2. Genome expression
a. Transcriptional control
i. The binding of transcription factors influences the transcription of a gene
ii. Other proteins bind to sequences called enhancers, located up to thousands of bases upstream of the promoter. The DNA between the enhancer and the promoter loops out so that the two are brought close together, enhancing transcription (Fig. 18.6).
b. Posttranscriptional control
i. RNA processing - the addition of the 5' cap and the poly-A tail are further ways in which gene expression can be controlled although little is known about how it might work.
c. Translational control
i. Because translation involves several different proteins, it offers several opportunities to control gene expression.
ii. Proteins can bind to the 5'end of mRNA molecules and block translation. This way, a cell can manufacture large quantities of mRNA before they are needed but block their translation. Then, when some trigger occurs, they can experience an explosive burst of protein synthesis.
iii. After translation, many polypeptides are modified to become active. This represents the last opportunity for control.
d. Hormones
i. Steroid hormones are soluble in lipids and so can cross the plasma and nuclear membranes. In the nucleus, the hormone binds with a protein and the complex then binds to an enhancer site in DNA, increasing transcription.

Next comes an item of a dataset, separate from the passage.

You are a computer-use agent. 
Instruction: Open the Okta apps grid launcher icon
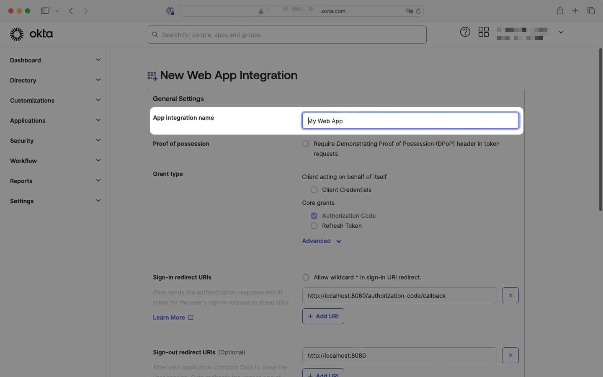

ii. Protein hormones are unable to cross membrane so cannot enter the cell or the nucleus. Instead, they initiate a signal transduction pathway that leads to the activation of transcription factors which, in turn, increase the transcription of specific genes.

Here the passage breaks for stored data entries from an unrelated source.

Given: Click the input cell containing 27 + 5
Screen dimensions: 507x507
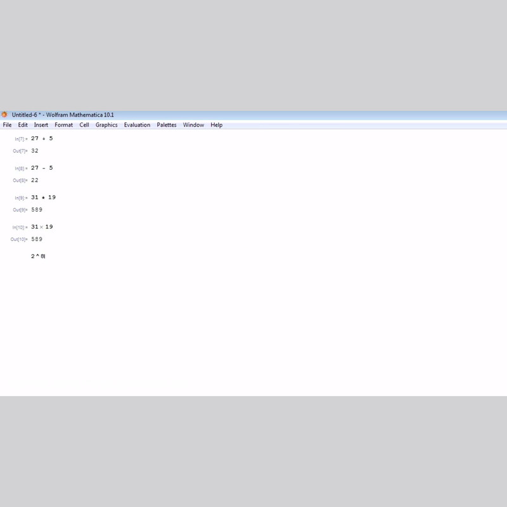Looking at the screenshot, I should click(42, 138).
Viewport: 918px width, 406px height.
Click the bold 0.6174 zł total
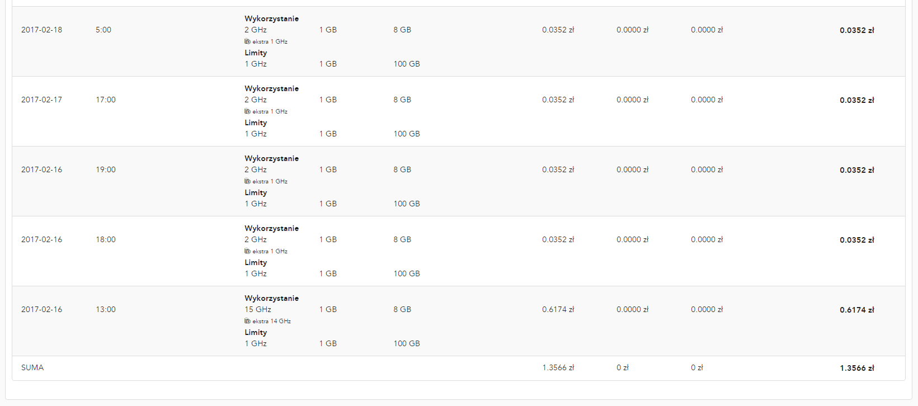pyautogui.click(x=856, y=310)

e. DNA methylation - the addition of methyl groups (-CH3) to bases of DNA can inactivate a stretch of DNA.
3. Cancer
a. Cancer is characterized by cells that have escaped normal control on growth and division. If the genes that regulate cell growth and division become changed by mutation, physical damage, radiation, or viruses, they can cease to function correctly.
b. Proto-oncogenes are genes that normally code for proteins that regulate cell growth and division. When these genes escape normal control, they are called oncogenes, and can trigger abnormal cell growth - cancer.
c. Tumor-suppressor genes - are genes which tend to inhibit cell growth. Any change that decreases the activity of these genes can also result in cancer.
d. Usually, more than one change must occur for cells to become fully cancerous. This explains why risk factors tend to add up and why the incidence of cancer increases with age.